(Pixel coordinate grounding data)
·····

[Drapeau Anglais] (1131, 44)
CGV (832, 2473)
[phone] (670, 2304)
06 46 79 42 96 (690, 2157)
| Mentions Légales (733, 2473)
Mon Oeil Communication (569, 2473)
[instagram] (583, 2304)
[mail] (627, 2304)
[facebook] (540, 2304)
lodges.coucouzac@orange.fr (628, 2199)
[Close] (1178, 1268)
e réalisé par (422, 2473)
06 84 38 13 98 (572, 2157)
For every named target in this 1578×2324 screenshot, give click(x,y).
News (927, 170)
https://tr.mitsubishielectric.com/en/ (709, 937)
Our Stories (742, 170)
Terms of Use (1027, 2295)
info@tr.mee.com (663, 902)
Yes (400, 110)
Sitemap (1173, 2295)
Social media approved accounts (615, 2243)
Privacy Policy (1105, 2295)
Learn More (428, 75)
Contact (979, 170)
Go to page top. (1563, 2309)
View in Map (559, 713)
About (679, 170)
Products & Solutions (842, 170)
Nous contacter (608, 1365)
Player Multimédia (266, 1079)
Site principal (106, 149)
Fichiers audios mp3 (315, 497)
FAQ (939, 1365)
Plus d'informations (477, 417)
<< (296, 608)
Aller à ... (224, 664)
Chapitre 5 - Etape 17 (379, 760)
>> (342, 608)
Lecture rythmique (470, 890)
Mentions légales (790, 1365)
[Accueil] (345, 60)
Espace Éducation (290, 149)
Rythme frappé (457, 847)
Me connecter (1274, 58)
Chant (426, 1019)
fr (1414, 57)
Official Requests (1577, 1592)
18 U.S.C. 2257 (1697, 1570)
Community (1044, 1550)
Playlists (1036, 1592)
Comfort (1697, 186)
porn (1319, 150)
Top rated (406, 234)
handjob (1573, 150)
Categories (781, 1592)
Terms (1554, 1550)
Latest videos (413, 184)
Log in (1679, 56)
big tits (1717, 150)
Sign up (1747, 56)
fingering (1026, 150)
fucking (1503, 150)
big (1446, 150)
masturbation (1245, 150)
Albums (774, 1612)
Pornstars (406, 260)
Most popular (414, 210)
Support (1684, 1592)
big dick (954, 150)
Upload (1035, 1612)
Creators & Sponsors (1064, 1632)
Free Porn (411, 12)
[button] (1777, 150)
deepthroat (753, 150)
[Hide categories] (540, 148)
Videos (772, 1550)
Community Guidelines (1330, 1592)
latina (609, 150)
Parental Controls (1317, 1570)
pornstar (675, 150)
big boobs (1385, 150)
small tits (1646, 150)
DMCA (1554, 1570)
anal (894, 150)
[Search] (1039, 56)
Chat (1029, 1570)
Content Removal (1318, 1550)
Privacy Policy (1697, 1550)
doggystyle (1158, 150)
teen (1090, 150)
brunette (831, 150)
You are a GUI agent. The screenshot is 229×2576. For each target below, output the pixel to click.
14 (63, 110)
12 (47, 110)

·····

- **Task description**
What is needed here is an exact copy of all the records above.

- **Completed exercise**
[Drapeau Anglais] (1131, 44)
CGV (832, 2473)
[phone] (670, 2304)
06 46 79 42 96 (690, 2157)
| Mentions Légales (733, 2473)
Mon Oeil Communication (569, 2473)
[instagram] (583, 2304)
[mail] (627, 2304)
[facebook] (540, 2304)
lodges.coucouzac@orange.fr (628, 2199)
[Close] (1178, 1268)
e réalisé par (422, 2473)
06 84 38 13 98 (572, 2157)
For every named target in this 1578×2324 screenshot, give click(x,y).
News (927, 170)
https://tr.mitsubishielectric.com/en/ (709, 937)
Our Stories (742, 170)
Terms of Use (1027, 2295)
info@tr.mee.com (663, 902)
Yes (400, 110)
Sitemap (1173, 2295)
Social media approved accounts (615, 2243)
Privacy Policy (1105, 2295)
Learn More (428, 75)
Contact (979, 170)
Go to page top. (1563, 2309)
View in Map (559, 713)
About (679, 170)
Products & Solutions (842, 170)
Nous contacter (608, 1365)
Player Multimédia (266, 1079)
Site principal (106, 149)
Fichiers audios mp3 (315, 497)
FAQ (939, 1365)
Plus d'informations (477, 417)
<< (296, 608)
Aller à ... (224, 664)
Chapitre 5 - Etape 17 (379, 760)
>> (342, 608)
Lecture rythmique (470, 890)
Mentions légales (790, 1365)
[Accueil] (345, 60)
Espace Éducation (290, 149)
Rythme frappé (457, 847)
Me connecter (1274, 58)
Chant (426, 1019)
fr (1414, 57)
Official Requests (1577, 1592)
18 U.S.C. 2257 (1697, 1570)
Community (1044, 1550)
Playlists (1036, 1592)
Comfort (1697, 186)
porn (1319, 150)
Top rated (406, 234)
handjob (1573, 150)
Categories (781, 1592)
Terms (1554, 1550)
Latest videos (413, 184)
Log in (1679, 56)
big tits (1717, 150)
Sign up (1747, 56)
fingering (1026, 150)
fucking (1503, 150)
big (1446, 150)
masturbation (1245, 150)
Albums (774, 1612)
Pornstars (406, 260)
Most popular (414, 210)
Support (1684, 1592)
big dick (954, 150)
Upload (1035, 1612)
Creators & Sponsors (1064, 1632)
Free Porn (411, 12)
[button] (1777, 150)
deepthroat (753, 150)
[Hide categories] (540, 148)
Videos (772, 1550)
Community Guidelines (1330, 1592)
latina (609, 150)
Parental Controls (1317, 1570)
pornstar (675, 150)
big boobs (1385, 150)
small tits (1646, 150)
DMCA (1554, 1570)
anal (894, 150)
[Search] (1039, 56)
Chat (1029, 1570)
Content Removal (1318, 1550)
Privacy Policy (1697, 1550)
doggystyle (1158, 150)
teen (1090, 150)
brunette (831, 150)
You are a GUI agent. The screenshot is 229×2576. For each target below, output the pixel to click.
14 (63, 110)
12 (47, 110)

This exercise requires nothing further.